Despite 10-15 years of trials and research with promising results, the use of biochar has yet to move beyond the test stage. According to Lars Elsgaard, this is because of two factors. Knowledge and regulation.

Research results have not yet reached consultants and farmers. A major task for the future is to document and communicate the benefits.
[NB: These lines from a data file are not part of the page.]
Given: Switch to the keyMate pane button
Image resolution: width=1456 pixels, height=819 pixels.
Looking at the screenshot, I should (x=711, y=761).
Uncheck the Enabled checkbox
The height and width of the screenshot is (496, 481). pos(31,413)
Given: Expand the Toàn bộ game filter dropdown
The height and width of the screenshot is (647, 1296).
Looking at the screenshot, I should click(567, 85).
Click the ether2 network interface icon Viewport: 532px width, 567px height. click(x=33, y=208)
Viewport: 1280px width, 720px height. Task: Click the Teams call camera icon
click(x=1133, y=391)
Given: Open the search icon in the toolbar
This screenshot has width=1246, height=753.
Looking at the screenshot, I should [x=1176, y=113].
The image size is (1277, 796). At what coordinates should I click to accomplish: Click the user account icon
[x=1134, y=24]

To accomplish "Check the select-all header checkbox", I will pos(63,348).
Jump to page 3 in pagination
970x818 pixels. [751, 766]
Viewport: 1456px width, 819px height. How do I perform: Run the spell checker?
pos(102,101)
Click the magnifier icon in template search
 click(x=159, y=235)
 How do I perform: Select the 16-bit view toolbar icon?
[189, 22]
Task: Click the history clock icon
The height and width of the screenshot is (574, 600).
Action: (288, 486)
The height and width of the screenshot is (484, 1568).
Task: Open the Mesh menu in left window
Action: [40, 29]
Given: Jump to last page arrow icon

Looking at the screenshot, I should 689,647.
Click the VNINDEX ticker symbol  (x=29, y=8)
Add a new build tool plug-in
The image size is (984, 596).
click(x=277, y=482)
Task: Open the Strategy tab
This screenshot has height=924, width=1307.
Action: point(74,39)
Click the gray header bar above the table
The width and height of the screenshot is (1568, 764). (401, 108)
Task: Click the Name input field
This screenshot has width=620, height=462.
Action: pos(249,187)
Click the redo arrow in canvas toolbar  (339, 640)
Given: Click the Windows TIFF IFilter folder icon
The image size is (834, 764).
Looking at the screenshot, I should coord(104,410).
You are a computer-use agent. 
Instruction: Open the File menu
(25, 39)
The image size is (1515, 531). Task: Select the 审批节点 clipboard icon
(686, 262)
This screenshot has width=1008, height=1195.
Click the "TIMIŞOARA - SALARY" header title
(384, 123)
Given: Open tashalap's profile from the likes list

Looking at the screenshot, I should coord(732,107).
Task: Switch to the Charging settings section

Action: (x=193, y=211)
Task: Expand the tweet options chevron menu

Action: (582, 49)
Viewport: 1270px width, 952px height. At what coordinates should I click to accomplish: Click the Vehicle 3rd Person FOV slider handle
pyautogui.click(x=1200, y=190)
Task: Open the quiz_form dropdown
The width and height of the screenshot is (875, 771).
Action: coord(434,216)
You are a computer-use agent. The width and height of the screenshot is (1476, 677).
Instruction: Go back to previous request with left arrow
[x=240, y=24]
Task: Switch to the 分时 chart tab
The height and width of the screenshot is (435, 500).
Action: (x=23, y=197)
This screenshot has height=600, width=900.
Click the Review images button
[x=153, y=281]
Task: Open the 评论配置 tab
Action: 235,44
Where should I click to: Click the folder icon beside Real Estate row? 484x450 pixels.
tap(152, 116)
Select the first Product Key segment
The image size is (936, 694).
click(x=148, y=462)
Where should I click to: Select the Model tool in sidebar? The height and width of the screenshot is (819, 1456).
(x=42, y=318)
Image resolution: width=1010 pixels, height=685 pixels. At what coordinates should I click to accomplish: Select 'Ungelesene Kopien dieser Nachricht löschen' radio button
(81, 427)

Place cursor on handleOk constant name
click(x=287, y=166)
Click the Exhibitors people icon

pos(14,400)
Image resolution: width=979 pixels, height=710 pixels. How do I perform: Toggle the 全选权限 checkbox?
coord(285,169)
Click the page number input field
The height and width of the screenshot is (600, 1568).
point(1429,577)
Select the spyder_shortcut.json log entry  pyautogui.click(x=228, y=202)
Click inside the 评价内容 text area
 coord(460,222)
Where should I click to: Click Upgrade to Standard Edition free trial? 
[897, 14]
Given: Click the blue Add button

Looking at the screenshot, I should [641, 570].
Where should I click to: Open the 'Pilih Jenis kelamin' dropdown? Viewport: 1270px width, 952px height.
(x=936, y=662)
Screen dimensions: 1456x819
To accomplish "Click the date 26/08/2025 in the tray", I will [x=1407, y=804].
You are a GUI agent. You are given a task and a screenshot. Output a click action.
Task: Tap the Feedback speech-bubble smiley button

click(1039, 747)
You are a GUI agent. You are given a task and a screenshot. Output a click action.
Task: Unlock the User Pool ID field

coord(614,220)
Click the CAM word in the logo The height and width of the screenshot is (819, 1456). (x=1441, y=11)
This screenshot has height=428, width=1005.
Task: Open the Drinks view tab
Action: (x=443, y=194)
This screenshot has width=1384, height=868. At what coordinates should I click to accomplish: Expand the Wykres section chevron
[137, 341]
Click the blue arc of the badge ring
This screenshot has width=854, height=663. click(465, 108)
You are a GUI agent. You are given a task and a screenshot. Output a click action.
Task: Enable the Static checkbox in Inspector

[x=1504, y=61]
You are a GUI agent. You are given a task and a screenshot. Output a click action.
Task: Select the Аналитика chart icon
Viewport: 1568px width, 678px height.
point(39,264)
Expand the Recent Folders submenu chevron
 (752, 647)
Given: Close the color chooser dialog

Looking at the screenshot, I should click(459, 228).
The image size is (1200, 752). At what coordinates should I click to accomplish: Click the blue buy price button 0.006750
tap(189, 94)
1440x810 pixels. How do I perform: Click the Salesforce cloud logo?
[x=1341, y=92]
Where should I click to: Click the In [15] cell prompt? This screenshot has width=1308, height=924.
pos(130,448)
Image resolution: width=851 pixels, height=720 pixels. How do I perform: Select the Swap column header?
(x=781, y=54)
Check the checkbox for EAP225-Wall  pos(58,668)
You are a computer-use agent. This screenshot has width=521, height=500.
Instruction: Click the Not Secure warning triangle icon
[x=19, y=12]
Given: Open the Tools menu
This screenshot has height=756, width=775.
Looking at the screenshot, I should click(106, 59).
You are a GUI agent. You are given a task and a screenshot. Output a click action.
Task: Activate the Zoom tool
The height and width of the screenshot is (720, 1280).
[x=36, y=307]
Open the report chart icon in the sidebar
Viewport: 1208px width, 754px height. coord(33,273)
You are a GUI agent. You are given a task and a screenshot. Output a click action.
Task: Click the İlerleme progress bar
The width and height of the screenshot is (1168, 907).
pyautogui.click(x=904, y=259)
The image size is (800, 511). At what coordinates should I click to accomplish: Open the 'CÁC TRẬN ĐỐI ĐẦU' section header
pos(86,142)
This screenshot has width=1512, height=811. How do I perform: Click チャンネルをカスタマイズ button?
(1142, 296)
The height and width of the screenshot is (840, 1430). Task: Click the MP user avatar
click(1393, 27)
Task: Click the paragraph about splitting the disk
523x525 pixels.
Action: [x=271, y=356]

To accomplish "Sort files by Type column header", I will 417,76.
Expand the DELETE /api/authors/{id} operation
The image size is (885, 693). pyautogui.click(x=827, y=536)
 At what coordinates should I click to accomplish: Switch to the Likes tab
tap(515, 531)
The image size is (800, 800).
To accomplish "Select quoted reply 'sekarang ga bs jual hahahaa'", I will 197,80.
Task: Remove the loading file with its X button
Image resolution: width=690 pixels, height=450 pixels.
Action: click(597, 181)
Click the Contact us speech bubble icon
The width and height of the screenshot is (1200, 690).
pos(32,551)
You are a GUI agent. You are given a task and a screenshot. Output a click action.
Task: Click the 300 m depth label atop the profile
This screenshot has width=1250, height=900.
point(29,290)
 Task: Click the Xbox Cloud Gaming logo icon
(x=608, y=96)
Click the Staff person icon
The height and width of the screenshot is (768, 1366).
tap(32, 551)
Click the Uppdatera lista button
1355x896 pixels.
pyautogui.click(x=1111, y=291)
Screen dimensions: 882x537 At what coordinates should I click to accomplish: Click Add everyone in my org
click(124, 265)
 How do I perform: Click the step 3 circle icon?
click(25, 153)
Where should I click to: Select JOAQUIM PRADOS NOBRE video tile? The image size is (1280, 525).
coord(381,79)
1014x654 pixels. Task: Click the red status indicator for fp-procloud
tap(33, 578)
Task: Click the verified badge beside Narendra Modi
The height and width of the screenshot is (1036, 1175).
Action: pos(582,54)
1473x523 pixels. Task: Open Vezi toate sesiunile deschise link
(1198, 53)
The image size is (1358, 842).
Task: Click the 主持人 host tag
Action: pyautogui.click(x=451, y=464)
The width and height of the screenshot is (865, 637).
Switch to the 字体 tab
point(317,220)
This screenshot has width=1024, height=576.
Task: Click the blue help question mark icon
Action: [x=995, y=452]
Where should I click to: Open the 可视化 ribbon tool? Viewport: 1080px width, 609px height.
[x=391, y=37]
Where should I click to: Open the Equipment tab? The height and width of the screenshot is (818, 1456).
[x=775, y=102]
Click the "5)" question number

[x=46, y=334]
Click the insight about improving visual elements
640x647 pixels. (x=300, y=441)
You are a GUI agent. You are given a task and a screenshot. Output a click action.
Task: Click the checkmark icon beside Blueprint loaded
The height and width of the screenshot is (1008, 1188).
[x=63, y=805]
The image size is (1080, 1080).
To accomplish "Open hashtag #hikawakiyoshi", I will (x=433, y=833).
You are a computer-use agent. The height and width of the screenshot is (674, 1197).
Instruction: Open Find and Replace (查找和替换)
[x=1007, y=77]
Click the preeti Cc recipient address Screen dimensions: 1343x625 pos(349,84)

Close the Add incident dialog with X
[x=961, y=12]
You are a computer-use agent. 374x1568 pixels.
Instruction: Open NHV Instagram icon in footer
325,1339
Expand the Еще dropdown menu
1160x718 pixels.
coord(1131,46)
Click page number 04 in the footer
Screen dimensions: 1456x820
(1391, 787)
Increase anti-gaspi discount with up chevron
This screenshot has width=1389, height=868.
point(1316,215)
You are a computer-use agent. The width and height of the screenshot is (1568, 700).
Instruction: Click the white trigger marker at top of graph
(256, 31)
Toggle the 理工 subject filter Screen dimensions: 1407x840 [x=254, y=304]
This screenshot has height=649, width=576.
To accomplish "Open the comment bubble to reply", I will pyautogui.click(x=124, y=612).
And if a farmer has actually heard about the positive effects of biochar, where is he to get it from? asks Lars Elsgaard. Large installations to manufacture biochar in Denmark haven’t even been planned until recently.

He says that a European certification body already exists, the European Biochar Certificate, and this has set limit values for the contents of biochar. In his opinion, Denmark needs an executive order on biochar similar to the existing Sludge Executive Order or the Waste and Soil Executive Order.

If farmers want to spread biochar on their fields, they can’t just go ahead and do it. You have to apply for permission and have a special permit. There’s a need to simplify a number of standard regulations, says Lars Elsgaard.

With regard to his own work, Lars’ primary ambition is long-term funding that extends beyond the usual two-three-year research grants. This is crucial in order to examine the long-term effects at large-scale.

In parallel, there is a need to work on developing pyrolysis plants and on adjusting the vital framework conditions for the commercialisation required to drive forward the use of biochar.

It’s paramount that we researchers consider the specific possibilities in individual types of biochar. Other players are establishing large first-generation pyrolysis plants and the legislation must be in place. These are areas we will be working on in parallel. In other areas, it’ll probably be one step at a time. But it’s urgent. Above all for the sake of the climate, says Lars Elsgaard.